Mining services company and ASX 300 share Perenti revealed a major profit jump in its full-year FY23 results. Net profit after tax (NPAT) rocketed 58% to $132 million. Earnings before interest, taxes, depreciation, and amortisation (EBITDA) rose to $553 million. Citi was impressed and raised its rating on Perenti to buy with a 12-month price target of $1.25. The ASX 300 share closed at $1.06 today, up 2.42%.

Skycity Entertainment Group Ltd (ASX: SKC)

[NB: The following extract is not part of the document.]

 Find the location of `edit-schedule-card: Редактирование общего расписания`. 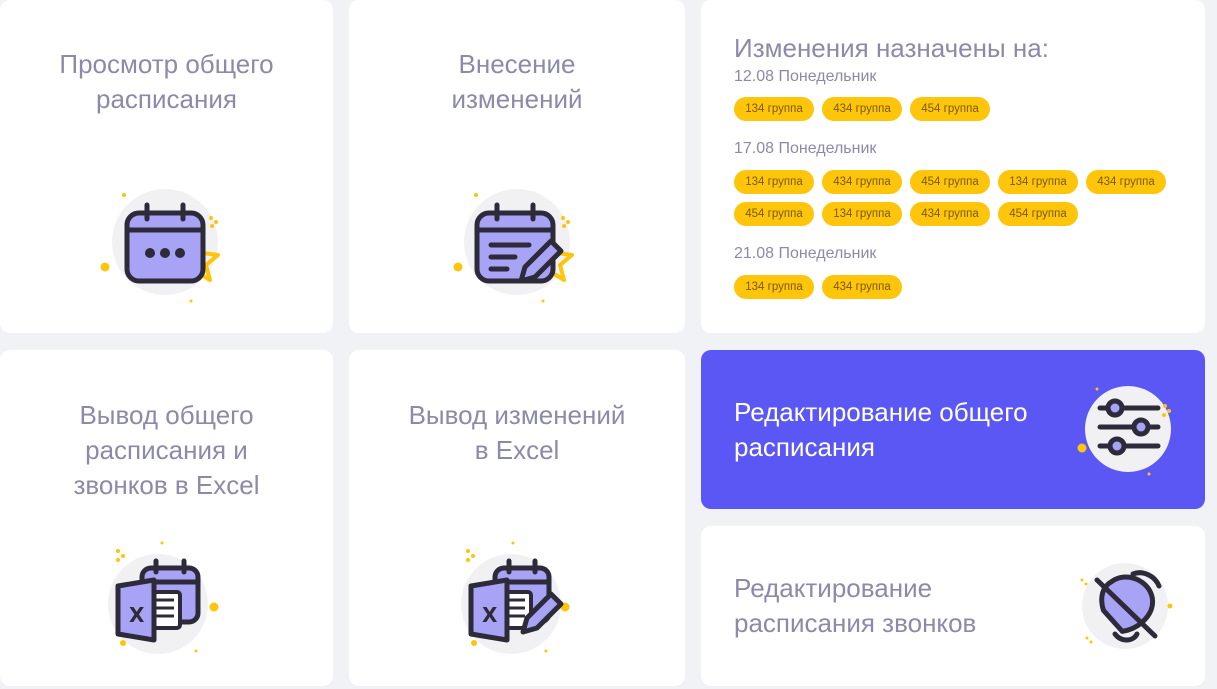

New Zealand-based casino company SkyCity revealed a normalised net profit of $138.8 million, up 1,331.6% on the lockdown-impacted FY22, in its full-year FY23 results this week. The ASX 300 share will pay a dividend of 6 cents per share on 22 September. CLSA thought the report warranted a raised rating to accumulate. SkyCity shares closed the session on Friday down 2.36% to $2.07 apiece.

Siteminder Ltd (ASX: SDR)

ASX 300 tech share SiteMinder reported a 30% increase in revenue and an underlying net loss of $45.1 million in its full-year FY23 results. Morgans raised its rating to add, with analyst Andrew Tang explaining: "Siteminder's strong 2H23 performance — with better than expected property [ads], transaction product uptake, gross margins and unit economics — gives us more confidence in the company's growth trajectory." SiteMinder shares closed at $4.50 on Friday, up 2.98%.

Polynovo Ltd (ASX: PNV)

Medical devices company Polynovo reported a 58.8% increase in revenue and a net loss after tax of $4.93 million. This compares to a $1.19 million loss in FY22. The company said: "Excellent sales growth can be explained by the genius technology that is NovoSorb BTM and NovoSorb MTX, and by an increased sales force and geographical expansion". After reviewing the full-year FY23 results, CLSA raised its rating to accumulate with a $1.70 price target. The ASX 300 healthcare stock closed on Friday at $1.495, down 1.32%.